To do
Write the lines running from the start of the records through the line that contains "dialog-title-bar: Verwaltung E-Mail", both ends included, as a JSON list of strings with one string per line and blank lines omitted.

Records for the task
※ ※ ※

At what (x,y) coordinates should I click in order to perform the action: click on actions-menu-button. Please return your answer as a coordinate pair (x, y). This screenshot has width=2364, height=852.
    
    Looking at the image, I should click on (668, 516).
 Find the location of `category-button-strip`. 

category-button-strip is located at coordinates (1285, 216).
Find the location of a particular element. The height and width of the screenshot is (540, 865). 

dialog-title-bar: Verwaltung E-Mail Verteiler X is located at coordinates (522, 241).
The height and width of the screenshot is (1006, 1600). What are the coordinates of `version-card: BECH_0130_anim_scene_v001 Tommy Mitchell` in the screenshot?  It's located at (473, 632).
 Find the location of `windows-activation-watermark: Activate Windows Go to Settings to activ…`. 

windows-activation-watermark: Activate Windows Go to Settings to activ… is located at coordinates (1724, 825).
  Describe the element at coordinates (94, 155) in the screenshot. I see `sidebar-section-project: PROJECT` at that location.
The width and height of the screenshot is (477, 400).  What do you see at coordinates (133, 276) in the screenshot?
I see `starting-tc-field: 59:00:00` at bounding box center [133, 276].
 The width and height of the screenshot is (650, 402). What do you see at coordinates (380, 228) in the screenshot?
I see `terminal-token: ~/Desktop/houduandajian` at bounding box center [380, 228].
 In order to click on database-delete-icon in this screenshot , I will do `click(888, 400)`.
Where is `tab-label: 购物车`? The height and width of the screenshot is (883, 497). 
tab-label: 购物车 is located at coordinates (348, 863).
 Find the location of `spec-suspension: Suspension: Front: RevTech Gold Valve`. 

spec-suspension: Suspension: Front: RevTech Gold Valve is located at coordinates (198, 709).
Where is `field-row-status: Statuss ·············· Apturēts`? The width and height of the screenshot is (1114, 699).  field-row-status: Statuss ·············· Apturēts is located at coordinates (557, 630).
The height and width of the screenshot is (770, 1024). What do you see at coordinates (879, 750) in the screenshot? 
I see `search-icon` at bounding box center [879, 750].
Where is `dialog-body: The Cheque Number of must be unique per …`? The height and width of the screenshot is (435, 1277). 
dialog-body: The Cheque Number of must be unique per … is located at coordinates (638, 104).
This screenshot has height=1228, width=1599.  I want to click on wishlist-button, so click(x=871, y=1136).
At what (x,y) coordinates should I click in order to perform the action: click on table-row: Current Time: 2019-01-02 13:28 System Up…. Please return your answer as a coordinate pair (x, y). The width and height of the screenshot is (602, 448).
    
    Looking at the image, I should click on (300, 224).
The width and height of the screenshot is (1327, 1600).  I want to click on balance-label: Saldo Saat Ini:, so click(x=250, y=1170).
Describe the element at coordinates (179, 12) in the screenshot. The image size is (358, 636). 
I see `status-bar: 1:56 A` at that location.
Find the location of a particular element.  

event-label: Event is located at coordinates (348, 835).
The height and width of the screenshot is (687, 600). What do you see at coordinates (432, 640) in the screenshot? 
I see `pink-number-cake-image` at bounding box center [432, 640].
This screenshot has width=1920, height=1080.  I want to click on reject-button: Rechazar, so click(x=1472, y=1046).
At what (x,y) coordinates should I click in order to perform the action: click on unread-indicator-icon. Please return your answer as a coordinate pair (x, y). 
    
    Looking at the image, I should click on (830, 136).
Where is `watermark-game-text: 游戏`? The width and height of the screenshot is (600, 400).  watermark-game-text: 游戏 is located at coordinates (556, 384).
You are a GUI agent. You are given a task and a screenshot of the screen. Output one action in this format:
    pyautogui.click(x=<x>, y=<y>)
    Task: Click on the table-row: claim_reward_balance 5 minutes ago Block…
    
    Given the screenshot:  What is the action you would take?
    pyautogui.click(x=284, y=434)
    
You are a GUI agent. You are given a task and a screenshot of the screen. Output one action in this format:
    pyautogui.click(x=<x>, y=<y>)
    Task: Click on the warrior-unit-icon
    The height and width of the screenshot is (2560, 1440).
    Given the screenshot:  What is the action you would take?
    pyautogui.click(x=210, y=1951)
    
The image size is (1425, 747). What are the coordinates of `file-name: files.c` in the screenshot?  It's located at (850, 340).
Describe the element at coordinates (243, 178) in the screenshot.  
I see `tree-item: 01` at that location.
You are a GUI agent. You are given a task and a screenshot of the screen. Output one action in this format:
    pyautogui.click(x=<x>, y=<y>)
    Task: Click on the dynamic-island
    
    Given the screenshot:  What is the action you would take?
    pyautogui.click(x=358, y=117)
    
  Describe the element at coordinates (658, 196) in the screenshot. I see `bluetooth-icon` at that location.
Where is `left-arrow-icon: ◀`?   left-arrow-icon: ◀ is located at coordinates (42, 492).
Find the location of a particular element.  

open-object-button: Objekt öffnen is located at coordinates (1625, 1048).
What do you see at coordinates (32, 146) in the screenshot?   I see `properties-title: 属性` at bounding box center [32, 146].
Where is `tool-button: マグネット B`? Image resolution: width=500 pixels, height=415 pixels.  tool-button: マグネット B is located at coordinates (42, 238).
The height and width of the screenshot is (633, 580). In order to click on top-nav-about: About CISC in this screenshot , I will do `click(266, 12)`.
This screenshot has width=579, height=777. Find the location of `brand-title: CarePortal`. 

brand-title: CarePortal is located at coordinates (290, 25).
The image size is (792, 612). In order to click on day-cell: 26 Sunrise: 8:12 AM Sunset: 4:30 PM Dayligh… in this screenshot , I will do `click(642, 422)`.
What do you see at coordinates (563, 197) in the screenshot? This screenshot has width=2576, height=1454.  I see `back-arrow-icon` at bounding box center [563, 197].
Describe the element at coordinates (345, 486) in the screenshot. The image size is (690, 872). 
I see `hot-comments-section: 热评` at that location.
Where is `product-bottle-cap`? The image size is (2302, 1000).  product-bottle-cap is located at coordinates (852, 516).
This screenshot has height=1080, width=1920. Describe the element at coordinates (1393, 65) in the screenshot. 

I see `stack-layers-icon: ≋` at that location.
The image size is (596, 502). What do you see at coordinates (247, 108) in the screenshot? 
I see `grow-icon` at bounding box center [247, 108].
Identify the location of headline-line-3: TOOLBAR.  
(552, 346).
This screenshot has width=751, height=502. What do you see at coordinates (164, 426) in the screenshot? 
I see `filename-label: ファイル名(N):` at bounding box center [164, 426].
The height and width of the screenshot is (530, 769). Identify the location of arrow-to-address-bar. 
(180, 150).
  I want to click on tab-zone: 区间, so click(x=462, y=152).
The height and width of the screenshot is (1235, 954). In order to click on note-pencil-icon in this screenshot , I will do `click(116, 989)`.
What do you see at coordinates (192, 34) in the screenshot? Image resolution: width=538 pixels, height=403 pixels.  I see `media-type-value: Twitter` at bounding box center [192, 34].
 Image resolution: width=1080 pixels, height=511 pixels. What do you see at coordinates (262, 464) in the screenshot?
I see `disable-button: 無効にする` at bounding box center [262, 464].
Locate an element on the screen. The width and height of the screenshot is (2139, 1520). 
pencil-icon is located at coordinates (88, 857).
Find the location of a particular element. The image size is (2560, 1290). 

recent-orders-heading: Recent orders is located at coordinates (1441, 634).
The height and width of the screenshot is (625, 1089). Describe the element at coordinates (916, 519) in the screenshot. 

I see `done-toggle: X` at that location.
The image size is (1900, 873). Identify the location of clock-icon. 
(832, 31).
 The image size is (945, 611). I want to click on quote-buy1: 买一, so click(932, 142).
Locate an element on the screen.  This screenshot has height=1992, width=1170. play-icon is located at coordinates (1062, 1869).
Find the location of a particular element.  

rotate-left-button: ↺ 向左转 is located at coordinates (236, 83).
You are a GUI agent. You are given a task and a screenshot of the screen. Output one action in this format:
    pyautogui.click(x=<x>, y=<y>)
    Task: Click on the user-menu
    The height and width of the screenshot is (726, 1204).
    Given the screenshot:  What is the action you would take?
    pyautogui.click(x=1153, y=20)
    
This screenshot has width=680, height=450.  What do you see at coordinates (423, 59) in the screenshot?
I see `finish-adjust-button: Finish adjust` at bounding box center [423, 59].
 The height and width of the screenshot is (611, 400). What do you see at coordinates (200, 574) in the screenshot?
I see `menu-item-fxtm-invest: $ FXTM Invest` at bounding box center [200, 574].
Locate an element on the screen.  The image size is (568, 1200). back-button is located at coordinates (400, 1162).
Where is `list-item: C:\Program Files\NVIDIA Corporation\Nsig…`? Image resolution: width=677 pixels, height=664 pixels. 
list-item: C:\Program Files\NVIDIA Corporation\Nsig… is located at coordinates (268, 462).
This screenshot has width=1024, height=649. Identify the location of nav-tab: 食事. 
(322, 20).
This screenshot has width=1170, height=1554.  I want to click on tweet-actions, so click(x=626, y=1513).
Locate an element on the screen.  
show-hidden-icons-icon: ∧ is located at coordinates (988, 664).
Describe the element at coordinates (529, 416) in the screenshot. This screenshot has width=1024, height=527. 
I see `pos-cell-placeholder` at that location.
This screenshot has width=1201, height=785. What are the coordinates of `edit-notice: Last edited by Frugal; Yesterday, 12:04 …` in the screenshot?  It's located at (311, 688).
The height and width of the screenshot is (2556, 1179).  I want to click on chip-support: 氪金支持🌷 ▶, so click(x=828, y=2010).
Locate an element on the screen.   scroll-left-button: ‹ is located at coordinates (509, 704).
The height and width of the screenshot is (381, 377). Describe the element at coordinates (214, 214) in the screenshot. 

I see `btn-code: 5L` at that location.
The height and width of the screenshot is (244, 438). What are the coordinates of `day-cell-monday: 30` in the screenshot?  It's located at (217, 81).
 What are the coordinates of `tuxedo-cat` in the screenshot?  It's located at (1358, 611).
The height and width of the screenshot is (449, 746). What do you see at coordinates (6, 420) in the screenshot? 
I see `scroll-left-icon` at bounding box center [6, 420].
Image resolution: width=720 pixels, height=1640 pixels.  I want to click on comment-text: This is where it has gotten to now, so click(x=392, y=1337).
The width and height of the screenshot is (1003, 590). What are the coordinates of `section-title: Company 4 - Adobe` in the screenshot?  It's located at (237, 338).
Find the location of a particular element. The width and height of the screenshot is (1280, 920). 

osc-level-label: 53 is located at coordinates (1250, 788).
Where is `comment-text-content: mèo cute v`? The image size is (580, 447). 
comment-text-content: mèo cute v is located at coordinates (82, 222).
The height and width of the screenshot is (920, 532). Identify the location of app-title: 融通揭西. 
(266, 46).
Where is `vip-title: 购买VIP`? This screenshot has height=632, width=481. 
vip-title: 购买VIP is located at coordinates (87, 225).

※ ※ ※

Answer
[
  "At what (x,y) coordinates should I click in order to perform the action: click on actions-menu-button. Please return your answer as a coordinate pair (x, y). This screenshot has width=2364, height=852.",
  "    Looking at the image, I should click on (668, 516).",
  " Find the location of `category-button-strip`. ",
  "category-button-strip is located at coordinates (1285, 216).",
  "Find the location of a particular element. The height and width of the screenshot is (540, 865). ",
  "dialog-title-bar: Verwaltung E-Mail Verteiler X is located at coordinates (522, 241)."
]